History Cookbook!
June 26, 2011 4:13 PM   Subscribe

Welcome to the history cookbook. Do you know what the Vikings ate for dinner? What a typical meal of a wealthy family in Roman Britain consisted of, or what food was like in a Victorian Workhouse? Why not drop into history cookbook and find out?

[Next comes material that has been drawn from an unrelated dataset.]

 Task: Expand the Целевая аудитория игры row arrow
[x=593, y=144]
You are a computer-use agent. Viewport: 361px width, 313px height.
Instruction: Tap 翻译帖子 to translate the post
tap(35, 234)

This project looks at the food of the past and how this influenced the health of the people living in each time period. You can also try some of the recipes for yourself. There are a wide range of historical recipes from Roman Lentil Casserole/Pottage or Libum (a honey cheesecake) to Victorian Brown Bread Ice Cream and Gruel (Why not see if you would be asking for more?).
posted by Blasdelb (45 comments total) 131 users marked this as a favorite
 
"Q" Is the Steak unſatiſfactory?

"A" Sizzle the meat. It muſt sizzle.
posted by griphus at 4:21 PM on June 26, 2011 [15 favorites]


I'm really into historical recipes* and the nitty gritty if How Did They Live, so I love this.

*this is how I found out my tounge lives in a rich monastery in the 1400s, brandy pear and hiney bread with nuts and slabs of cheese? Yes please
posted by The Whelk at 4:24 PM on June 26, 2011 [4 favorites]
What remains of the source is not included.